**Instructions to follow**
Reproduce each of the entries below word for word, keeping every line as it stands.

**Data supplied**
▬▬▬▬▬▬

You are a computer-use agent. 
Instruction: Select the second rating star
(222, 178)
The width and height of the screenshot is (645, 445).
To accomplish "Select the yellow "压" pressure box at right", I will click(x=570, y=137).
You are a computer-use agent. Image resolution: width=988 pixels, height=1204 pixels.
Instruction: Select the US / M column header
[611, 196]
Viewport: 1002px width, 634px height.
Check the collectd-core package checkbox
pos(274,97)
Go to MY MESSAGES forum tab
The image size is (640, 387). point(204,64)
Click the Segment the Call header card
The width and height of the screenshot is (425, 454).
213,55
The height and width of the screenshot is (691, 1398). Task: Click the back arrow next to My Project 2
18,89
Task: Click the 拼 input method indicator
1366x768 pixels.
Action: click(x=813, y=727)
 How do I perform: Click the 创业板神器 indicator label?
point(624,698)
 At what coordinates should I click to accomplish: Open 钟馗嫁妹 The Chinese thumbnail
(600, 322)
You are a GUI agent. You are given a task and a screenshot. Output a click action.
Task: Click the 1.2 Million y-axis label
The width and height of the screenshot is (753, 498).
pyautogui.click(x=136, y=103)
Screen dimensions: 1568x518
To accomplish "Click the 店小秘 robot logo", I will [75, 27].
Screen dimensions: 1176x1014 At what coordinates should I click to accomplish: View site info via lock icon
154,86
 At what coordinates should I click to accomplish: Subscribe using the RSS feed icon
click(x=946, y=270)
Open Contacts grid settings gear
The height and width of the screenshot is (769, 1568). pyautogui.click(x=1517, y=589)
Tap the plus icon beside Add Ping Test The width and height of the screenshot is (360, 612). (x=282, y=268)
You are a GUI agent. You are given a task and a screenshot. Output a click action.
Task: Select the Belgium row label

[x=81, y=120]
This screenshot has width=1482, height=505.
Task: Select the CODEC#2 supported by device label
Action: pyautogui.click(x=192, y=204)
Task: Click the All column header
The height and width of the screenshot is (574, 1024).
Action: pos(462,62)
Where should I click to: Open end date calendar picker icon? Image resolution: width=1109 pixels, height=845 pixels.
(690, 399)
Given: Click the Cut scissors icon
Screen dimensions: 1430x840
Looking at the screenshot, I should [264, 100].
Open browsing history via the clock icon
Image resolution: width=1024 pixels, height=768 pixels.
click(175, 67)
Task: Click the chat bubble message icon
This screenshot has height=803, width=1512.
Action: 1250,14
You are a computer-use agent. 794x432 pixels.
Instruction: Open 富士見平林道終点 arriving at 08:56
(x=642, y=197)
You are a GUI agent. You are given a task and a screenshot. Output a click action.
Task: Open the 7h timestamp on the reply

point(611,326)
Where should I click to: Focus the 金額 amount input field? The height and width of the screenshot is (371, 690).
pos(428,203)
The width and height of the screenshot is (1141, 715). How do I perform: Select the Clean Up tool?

▬▬▬▬▬▬

**Task solution**
You are a computer-use agent. 
Instruction: Select the second rating star
(222, 178)
The width and height of the screenshot is (645, 445).
To accomplish "Select the yellow "压" pressure box at right", I will click(x=570, y=137).
You are a computer-use agent. Image resolution: width=988 pixels, height=1204 pixels.
Instruction: Select the US / M column header
[611, 196]
Viewport: 1002px width, 634px height.
Check the collectd-core package checkbox
pos(274,97)
Go to MY MESSAGES forum tab
The image size is (640, 387). point(204,64)
Click the Segment the Call header card
The width and height of the screenshot is (425, 454).
213,55
The height and width of the screenshot is (691, 1398). Task: Click the back arrow next to My Project 2
18,89
Task: Click the 拼 input method indicator
1366x768 pixels.
Action: click(x=813, y=727)
 How do I perform: Click the 创业板神器 indicator label?
point(624,698)
 At what coordinates should I click to accomplish: Open 钟馗嫁妹 The Chinese thumbnail
(600, 322)
You are a GUI agent. You are given a task and a screenshot. Output a click action.
Task: Click the 1.2 Million y-axis label
The width and height of the screenshot is (753, 498).
pyautogui.click(x=136, y=103)
Screen dimensions: 1568x518
To accomplish "Click the 店小秘 robot logo", I will [75, 27].
Screen dimensions: 1176x1014 At what coordinates should I click to accomplish: View site info via lock icon
154,86
 At what coordinates should I click to accomplish: Subscribe using the RSS feed icon
click(x=946, y=270)
Open Contacts grid settings gear
The height and width of the screenshot is (769, 1568). pyautogui.click(x=1517, y=589)
Tap the plus icon beside Add Ping Test The width and height of the screenshot is (360, 612). (x=282, y=268)
You are a GUI agent. You are given a task and a screenshot. Output a click action.
Task: Select the Belgium row label

[x=81, y=120]
This screenshot has width=1482, height=505.
Task: Select the CODEC#2 supported by device label
Action: pyautogui.click(x=192, y=204)
Task: Click the All column header
The height and width of the screenshot is (574, 1024).
Action: pos(462,62)
Where should I click to: Open end date calendar picker icon? Image resolution: width=1109 pixels, height=845 pixels.
(690, 399)
Given: Click the Cut scissors icon
Screen dimensions: 1430x840
Looking at the screenshot, I should [264, 100].
Open browsing history via the clock icon
Image resolution: width=1024 pixels, height=768 pixels.
click(175, 67)
Task: Click the chat bubble message icon
This screenshot has height=803, width=1512.
Action: 1250,14
You are a computer-use agent. 794x432 pixels.
Instruction: Open 富士見平林道終点 arriving at 08:56
(x=642, y=197)
You are a GUI agent. You are given a task and a screenshot. Output a click action.
Task: Open the 7h timestamp on the reply

point(611,326)
Where should I click to: Focus the 金額 amount input field? The height and width of the screenshot is (371, 690).
pos(428,203)
The width and height of the screenshot is (1141, 715). How do I perform: Select the Clean Up tool?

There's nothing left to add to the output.